(Excerpts from a dataset)
..........

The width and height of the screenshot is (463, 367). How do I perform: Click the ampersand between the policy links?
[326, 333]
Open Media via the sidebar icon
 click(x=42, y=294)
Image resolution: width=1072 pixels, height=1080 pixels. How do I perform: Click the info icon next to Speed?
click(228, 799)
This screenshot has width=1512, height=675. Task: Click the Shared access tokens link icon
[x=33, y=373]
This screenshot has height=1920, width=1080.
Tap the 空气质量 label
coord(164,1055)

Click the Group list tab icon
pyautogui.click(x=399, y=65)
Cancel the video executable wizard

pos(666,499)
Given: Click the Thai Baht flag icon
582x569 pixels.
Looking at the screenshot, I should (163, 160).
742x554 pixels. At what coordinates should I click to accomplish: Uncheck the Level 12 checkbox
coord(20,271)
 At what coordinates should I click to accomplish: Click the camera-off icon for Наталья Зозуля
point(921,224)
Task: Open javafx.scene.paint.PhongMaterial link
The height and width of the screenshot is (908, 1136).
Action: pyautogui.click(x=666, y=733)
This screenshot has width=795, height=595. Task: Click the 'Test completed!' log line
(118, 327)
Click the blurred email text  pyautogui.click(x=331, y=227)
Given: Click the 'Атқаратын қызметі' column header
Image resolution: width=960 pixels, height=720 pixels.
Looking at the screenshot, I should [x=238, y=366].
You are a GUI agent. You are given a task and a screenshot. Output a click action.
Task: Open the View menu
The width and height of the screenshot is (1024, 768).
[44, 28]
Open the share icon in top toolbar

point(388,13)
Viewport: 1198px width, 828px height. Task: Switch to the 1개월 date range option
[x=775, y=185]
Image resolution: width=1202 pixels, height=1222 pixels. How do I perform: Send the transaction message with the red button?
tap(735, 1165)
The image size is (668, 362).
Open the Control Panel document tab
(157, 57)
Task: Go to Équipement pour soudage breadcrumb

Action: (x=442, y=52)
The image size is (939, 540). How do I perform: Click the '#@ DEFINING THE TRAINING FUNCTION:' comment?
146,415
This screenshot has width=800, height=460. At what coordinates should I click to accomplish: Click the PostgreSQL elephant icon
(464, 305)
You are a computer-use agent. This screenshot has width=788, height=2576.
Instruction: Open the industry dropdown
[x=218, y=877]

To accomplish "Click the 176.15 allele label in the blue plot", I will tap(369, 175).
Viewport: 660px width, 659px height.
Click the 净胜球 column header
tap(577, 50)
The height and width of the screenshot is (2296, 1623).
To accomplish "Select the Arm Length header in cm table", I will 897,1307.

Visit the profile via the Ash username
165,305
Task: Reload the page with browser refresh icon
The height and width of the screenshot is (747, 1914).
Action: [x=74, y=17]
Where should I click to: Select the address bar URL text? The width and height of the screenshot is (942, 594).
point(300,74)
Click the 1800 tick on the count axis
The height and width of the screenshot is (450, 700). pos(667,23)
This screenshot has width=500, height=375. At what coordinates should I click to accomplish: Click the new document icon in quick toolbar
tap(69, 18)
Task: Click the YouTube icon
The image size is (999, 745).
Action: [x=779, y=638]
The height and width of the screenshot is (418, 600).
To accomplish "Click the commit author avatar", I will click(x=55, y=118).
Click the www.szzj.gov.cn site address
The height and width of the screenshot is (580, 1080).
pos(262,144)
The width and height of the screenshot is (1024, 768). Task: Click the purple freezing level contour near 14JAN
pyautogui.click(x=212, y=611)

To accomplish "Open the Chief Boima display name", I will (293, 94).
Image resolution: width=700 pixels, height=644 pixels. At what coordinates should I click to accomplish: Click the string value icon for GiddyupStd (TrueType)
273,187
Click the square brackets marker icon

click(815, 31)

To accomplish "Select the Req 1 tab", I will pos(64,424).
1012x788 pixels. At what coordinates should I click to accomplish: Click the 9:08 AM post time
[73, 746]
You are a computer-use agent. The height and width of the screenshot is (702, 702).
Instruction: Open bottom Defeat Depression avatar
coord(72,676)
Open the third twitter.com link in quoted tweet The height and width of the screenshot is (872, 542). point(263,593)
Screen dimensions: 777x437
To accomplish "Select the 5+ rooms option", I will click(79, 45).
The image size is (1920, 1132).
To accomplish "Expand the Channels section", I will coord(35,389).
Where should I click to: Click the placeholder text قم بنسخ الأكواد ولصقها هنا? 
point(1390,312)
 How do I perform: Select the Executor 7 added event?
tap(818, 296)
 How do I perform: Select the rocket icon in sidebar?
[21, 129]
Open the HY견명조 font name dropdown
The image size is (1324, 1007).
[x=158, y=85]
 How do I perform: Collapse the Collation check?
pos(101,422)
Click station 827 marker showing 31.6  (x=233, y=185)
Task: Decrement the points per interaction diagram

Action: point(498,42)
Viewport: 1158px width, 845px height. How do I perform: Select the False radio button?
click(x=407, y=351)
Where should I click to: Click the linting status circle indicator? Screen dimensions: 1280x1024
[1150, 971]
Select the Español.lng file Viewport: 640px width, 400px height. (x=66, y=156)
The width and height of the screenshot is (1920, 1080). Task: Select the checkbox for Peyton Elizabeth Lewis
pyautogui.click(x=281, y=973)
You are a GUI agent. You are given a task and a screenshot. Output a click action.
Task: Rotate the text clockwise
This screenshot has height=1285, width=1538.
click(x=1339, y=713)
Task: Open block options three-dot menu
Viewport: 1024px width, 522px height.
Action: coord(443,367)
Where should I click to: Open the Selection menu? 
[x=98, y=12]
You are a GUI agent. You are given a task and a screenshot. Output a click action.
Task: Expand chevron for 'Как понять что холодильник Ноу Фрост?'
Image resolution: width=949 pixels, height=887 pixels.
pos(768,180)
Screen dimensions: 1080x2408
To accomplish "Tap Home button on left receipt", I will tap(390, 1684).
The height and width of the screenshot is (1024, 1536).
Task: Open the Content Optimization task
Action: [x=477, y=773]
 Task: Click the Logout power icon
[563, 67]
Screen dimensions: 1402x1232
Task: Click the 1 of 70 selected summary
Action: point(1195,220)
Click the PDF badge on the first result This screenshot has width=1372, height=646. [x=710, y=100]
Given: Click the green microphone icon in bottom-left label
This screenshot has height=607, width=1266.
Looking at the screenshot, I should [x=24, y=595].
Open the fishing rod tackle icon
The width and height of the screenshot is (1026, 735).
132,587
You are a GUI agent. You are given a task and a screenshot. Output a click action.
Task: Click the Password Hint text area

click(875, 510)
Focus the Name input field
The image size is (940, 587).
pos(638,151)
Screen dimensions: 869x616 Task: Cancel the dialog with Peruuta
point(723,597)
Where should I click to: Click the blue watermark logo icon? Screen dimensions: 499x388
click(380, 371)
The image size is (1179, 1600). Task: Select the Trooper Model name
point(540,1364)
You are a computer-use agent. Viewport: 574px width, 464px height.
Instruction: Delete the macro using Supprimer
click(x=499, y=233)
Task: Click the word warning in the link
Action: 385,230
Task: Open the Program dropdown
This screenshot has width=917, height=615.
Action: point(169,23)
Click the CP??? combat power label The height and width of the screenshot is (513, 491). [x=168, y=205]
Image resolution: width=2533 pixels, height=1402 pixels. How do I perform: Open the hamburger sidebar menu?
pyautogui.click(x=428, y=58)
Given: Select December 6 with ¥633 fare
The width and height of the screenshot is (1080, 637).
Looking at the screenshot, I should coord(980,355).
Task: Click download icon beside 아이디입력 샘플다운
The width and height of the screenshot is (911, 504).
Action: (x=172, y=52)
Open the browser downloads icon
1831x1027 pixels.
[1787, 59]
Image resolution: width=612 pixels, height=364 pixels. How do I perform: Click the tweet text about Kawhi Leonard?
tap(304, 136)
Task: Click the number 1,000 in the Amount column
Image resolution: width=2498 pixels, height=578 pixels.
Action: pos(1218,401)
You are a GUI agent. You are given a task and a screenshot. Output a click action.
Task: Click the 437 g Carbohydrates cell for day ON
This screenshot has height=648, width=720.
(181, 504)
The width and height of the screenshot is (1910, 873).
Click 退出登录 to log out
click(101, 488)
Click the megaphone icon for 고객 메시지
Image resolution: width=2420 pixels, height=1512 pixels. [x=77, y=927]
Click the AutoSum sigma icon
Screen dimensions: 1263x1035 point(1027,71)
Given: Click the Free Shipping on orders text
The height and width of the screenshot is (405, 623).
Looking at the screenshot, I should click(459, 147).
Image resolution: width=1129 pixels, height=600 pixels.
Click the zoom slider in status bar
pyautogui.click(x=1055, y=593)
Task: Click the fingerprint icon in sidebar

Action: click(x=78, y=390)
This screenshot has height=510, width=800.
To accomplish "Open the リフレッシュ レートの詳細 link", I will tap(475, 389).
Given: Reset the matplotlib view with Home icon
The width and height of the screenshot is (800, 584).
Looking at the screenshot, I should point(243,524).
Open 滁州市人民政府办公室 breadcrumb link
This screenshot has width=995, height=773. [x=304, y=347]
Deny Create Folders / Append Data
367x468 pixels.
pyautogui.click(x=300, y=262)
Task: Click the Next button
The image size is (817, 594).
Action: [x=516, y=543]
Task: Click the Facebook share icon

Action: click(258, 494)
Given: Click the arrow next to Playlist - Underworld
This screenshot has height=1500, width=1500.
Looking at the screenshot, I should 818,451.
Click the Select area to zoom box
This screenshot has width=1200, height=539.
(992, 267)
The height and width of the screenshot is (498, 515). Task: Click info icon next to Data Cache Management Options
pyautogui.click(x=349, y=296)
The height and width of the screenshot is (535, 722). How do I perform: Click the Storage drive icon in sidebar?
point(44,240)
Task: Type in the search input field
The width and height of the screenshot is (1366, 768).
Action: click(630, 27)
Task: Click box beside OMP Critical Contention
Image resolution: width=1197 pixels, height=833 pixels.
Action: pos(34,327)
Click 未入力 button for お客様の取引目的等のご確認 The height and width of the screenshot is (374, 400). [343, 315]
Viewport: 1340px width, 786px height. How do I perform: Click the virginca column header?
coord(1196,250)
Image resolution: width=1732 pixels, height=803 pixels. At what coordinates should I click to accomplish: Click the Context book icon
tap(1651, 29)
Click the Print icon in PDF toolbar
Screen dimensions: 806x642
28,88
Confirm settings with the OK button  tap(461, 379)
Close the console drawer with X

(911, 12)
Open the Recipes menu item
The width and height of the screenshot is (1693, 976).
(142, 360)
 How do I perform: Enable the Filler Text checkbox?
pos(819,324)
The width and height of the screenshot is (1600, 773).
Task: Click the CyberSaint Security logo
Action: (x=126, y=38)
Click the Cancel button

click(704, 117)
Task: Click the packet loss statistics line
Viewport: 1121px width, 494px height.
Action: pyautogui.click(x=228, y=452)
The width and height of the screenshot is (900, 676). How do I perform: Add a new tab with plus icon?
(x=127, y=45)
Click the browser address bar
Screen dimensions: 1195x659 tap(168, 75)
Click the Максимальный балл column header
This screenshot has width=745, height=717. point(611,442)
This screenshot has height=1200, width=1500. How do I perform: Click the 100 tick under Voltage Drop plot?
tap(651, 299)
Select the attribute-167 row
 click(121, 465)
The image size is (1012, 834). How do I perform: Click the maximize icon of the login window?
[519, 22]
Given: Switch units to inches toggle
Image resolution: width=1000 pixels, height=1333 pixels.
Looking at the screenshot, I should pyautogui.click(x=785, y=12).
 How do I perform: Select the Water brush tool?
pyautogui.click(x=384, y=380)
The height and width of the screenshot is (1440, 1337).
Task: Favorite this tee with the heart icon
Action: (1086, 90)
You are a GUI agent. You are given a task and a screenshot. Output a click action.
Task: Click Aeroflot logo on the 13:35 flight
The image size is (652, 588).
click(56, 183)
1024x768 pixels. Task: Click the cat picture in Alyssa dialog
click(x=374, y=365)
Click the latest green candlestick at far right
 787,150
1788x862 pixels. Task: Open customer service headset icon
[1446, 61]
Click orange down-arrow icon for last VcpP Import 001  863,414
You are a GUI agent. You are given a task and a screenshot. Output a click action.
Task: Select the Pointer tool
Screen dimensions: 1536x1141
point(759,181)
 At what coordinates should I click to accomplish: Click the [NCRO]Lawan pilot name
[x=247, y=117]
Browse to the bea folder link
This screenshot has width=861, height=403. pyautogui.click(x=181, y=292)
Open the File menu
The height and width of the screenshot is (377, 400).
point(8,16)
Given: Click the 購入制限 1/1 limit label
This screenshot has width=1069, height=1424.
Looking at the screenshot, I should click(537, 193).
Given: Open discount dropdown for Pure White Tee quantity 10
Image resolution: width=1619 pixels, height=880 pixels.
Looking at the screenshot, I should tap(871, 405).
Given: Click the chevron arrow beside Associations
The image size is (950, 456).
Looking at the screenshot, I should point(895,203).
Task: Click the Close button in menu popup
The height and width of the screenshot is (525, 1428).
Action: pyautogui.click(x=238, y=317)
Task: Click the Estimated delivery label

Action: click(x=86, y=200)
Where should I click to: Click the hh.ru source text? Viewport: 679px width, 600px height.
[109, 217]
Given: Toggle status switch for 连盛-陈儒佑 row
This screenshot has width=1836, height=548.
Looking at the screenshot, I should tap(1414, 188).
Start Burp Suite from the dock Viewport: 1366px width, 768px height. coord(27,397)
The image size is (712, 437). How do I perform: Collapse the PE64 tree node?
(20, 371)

..........

== Task item ==
What you give back should be exactly the lines of the data above from the line with "Select the attribute-167 row" through the line with "Click orange down-arrow", both of those included, and nothing more.

== Exercise response ==
Select the attribute-167 row
 click(121, 465)
The image size is (1012, 834). How do I perform: Click the maximize icon of the login window?
[519, 22]
Given: Switch units to inches toggle
Image resolution: width=1000 pixels, height=1333 pixels.
Looking at the screenshot, I should pyautogui.click(x=785, y=12).
 How do I perform: Select the Water brush tool?
pyautogui.click(x=384, y=380)
The height and width of the screenshot is (1440, 1337).
Task: Favorite this tee with the heart icon
Action: (1086, 90)
You are a GUI agent. You are given a task and a screenshot. Output a click action.
Task: Click Aeroflot logo on the 13:35 flight
The image size is (652, 588).
click(56, 183)
1024x768 pixels. Task: Click the cat picture in Alyssa dialog
click(x=374, y=365)
Click the latest green candlestick at far right
 787,150
1788x862 pixels. Task: Open customer service headset icon
[1446, 61]
Click orange down-arrow icon for last VcpP Import 001  863,414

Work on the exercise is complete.